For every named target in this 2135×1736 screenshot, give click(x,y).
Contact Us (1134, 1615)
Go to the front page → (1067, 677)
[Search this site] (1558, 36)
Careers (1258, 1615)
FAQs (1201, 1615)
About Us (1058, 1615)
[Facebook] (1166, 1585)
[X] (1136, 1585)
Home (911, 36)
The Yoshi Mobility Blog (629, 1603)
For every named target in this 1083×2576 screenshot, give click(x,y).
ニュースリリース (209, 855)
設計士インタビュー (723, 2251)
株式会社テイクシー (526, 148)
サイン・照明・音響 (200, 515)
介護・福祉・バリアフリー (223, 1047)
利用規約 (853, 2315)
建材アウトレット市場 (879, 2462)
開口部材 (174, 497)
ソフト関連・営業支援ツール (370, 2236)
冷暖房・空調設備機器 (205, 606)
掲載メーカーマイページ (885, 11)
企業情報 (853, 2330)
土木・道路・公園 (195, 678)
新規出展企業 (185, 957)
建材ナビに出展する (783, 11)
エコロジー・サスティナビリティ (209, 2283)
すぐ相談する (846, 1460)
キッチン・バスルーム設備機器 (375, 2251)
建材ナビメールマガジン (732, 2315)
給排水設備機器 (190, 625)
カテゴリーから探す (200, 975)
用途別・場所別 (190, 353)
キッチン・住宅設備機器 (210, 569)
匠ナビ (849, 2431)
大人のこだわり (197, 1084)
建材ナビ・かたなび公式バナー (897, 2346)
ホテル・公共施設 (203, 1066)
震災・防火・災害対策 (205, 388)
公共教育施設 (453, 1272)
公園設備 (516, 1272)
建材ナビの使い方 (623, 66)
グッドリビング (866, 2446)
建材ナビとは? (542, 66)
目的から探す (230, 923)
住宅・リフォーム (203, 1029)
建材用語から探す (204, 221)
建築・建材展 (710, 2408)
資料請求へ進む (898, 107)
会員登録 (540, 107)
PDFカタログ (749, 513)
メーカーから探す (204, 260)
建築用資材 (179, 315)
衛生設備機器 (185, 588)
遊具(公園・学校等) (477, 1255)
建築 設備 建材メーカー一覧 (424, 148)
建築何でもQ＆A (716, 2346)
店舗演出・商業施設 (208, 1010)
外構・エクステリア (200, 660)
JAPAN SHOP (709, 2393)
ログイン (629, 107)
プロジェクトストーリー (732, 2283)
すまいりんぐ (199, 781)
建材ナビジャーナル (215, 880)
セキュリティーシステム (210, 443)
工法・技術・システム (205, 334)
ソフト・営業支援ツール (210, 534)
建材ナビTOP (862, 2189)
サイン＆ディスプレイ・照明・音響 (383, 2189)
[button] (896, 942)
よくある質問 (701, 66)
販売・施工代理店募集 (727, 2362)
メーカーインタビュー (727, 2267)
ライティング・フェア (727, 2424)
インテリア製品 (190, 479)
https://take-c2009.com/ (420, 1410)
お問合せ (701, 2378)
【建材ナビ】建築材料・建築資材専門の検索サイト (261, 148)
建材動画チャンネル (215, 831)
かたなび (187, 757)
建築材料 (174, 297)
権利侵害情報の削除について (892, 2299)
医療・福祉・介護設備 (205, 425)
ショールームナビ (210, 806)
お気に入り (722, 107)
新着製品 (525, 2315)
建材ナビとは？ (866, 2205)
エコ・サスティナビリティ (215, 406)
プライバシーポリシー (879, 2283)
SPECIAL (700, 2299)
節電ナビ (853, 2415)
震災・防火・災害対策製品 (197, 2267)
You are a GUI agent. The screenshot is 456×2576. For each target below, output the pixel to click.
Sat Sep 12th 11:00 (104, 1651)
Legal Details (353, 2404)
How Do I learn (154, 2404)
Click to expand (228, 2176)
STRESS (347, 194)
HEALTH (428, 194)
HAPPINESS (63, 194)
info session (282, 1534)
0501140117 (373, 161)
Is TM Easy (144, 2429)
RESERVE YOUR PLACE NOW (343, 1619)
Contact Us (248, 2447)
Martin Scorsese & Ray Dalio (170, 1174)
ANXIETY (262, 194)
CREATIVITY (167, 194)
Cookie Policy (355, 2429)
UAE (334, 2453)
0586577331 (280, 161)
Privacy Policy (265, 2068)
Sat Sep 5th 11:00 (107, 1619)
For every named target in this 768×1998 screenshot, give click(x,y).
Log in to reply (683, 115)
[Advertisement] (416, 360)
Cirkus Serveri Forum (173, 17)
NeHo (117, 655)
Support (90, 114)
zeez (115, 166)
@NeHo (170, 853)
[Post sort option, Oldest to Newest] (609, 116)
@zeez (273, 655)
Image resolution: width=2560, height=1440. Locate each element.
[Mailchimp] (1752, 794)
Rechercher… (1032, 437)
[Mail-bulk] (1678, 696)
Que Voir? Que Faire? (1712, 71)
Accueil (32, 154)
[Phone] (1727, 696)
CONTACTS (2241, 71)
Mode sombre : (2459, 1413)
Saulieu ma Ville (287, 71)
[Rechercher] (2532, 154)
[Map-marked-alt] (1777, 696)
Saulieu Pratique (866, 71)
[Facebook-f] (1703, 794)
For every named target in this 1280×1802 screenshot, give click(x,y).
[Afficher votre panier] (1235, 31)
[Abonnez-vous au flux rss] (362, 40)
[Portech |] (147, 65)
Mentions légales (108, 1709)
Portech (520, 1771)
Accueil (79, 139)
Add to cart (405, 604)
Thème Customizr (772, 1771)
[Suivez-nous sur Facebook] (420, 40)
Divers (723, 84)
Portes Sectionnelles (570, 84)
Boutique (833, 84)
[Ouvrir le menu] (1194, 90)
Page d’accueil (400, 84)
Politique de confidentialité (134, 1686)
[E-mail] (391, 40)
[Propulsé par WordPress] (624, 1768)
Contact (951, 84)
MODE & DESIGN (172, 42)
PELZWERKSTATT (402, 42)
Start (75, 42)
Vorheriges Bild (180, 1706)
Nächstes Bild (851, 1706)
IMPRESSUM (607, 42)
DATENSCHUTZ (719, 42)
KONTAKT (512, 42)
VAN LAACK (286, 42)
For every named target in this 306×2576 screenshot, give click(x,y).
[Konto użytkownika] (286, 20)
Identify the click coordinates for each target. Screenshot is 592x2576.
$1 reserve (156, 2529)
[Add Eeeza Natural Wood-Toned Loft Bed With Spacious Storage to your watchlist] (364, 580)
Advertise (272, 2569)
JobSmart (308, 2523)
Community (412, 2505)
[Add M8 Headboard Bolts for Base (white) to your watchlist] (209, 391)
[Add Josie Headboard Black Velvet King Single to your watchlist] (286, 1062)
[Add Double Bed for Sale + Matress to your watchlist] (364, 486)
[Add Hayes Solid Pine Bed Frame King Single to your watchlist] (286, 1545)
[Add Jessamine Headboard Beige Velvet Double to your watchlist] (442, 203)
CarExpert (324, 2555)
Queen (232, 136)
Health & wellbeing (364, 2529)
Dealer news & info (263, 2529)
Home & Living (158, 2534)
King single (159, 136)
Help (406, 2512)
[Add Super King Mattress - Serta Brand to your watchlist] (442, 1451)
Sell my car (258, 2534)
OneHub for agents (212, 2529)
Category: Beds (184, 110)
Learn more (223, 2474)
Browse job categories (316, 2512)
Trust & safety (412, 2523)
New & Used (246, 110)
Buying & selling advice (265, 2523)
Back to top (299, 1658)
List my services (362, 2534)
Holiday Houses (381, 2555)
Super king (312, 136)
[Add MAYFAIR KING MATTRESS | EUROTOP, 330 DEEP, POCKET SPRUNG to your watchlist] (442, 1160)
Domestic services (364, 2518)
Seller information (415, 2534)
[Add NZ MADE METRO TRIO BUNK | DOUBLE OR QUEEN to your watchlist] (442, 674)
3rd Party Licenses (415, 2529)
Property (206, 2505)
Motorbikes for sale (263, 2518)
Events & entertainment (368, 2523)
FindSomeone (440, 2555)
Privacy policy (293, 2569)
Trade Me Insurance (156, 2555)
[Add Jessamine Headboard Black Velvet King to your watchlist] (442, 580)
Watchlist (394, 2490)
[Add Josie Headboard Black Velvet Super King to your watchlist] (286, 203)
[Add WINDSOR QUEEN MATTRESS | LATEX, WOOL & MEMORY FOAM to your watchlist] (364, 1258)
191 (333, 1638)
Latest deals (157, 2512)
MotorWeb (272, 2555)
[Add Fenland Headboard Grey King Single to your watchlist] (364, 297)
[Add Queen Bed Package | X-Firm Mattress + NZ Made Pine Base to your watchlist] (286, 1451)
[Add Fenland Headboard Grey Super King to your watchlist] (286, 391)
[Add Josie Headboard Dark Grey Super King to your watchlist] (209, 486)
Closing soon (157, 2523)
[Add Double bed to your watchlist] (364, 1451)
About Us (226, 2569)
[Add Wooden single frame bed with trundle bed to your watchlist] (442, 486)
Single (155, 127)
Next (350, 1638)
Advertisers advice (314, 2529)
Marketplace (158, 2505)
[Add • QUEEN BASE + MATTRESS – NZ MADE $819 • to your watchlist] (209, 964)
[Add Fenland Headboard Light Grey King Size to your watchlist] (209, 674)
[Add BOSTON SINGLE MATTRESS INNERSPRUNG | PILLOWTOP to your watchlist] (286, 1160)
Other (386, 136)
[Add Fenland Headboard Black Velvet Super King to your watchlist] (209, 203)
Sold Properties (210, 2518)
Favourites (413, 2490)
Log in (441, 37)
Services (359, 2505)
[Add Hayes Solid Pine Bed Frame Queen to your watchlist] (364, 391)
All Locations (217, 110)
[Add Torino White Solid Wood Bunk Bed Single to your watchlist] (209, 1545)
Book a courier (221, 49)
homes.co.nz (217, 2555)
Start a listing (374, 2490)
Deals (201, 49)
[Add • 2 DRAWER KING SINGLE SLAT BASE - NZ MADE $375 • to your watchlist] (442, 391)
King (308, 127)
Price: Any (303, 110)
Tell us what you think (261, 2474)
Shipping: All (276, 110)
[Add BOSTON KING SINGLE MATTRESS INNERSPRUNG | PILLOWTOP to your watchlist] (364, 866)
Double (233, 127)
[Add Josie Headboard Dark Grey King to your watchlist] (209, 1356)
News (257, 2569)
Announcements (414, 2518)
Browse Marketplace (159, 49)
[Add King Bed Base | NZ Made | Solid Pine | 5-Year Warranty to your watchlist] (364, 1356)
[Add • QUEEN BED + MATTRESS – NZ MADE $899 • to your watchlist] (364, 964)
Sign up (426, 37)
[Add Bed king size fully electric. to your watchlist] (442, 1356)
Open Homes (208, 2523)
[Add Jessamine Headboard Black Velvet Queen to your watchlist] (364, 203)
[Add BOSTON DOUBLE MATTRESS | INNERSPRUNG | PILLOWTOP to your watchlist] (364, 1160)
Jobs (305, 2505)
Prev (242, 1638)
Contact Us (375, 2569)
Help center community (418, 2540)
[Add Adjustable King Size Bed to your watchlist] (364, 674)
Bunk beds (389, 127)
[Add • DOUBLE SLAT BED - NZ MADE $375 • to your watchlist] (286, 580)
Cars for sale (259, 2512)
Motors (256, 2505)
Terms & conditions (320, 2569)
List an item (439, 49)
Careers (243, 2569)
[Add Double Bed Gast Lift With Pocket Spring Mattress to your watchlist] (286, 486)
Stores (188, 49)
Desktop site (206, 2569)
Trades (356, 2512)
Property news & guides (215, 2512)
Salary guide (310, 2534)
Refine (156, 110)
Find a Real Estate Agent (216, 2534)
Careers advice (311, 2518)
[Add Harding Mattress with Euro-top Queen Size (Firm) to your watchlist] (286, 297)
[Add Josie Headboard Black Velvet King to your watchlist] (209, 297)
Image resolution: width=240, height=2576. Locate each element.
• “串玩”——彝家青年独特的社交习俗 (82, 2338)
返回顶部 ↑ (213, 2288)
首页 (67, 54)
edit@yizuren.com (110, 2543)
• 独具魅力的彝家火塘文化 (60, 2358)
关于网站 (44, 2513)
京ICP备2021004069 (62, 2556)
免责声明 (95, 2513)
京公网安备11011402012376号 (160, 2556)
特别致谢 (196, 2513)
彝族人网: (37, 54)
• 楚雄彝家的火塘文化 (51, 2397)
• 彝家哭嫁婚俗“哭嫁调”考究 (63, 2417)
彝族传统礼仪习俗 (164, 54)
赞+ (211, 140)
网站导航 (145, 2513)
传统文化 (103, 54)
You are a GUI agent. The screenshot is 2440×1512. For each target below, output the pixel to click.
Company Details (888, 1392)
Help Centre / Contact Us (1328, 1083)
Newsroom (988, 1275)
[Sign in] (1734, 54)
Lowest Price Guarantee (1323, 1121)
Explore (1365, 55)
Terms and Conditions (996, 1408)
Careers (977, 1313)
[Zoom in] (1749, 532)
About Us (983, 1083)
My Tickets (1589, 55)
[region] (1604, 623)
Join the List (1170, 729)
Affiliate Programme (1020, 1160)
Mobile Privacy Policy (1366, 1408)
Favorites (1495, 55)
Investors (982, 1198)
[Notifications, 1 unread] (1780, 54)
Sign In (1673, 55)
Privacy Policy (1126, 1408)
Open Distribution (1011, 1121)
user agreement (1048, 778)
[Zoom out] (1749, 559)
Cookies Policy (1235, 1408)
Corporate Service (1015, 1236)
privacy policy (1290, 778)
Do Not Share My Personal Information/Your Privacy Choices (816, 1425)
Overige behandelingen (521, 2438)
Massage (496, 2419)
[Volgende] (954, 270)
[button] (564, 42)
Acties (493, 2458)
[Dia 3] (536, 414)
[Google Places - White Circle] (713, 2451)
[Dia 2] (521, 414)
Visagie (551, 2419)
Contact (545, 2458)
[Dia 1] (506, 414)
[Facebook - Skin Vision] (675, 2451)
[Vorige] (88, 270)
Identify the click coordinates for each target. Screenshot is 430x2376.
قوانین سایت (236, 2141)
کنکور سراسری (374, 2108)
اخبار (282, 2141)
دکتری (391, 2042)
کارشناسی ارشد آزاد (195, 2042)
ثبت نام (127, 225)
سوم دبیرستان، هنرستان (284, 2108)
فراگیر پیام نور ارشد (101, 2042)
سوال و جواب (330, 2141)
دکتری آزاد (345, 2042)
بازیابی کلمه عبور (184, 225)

◆ WHAT TO PRODUCE ◆
Look through the entries above and quote exactly the lines from the line with "建築用資材 (179, 315)" to the line with "Contact Us (248, 2447)", counting both of those lines.

◆ EXERCISE RESPONSE ◆
建築用資材 (179, 315)
衛生設備機器 (185, 588)
遊具(公園・学校等) (477, 1255)
建築 設備 建材メーカー一覧 (424, 148)
建築何でもQ＆A (716, 2346)
店舗演出・商業施設 (208, 1010)
外構・エクステリア (200, 660)
JAPAN SHOP (709, 2393)
ログイン (629, 107)
プロジェクトストーリー (732, 2283)
すまいりんぐ (199, 781)
建材ナビジャーナル (215, 880)
セキュリティーシステム (210, 443)
工法・技術・システム (205, 334)
ソフト・営業支援ツール (210, 534)
建材ナビTOP (862, 2189)
サイン＆ディスプレイ・照明・音響 (383, 2189)
[button] (896, 942)
よくある質問 (701, 66)
販売・施工代理店募集 (727, 2362)
メーカーインタビュー (727, 2267)
ライティング・フェア (727, 2424)
インテリア製品 (190, 479)
https://take-c2009.com/ (420, 1410)
お問合せ (701, 2378)
【建材ナビ】建築材料・建築資材専門の検索サイト (261, 148)
建材動画チャンネル (215, 831)
かたなび (187, 757)
建築材料 (174, 297)
権利侵害情報の削除について (892, 2299)
医療・福祉・介護設備 (205, 425)
ショールームナビ (210, 806)
お気に入り (722, 107)
新着製品 (525, 2315)
建材ナビとは？ (866, 2205)
エコ・サスティナビリティ (215, 406)
プライバシーポリシー (879, 2283)
SPECIAL (700, 2299)
節電ナビ (853, 2415)
震災・防火・災害対策製品 (197, 2267)
You are a GUI agent. The screenshot is 456×2576. For each target below, output the pixel to click.
Sat Sep 12th 11:00 (104, 1651)
Legal Details (353, 2404)
How Do I learn (154, 2404)
Click to expand (228, 2176)
STRESS (347, 194)
HEALTH (428, 194)
HAPPINESS (63, 194)
info session (282, 1534)
0501140117 (373, 161)
Is TM Easy (144, 2429)
RESERVE YOUR PLACE NOW (343, 1619)
Contact Us (248, 2447)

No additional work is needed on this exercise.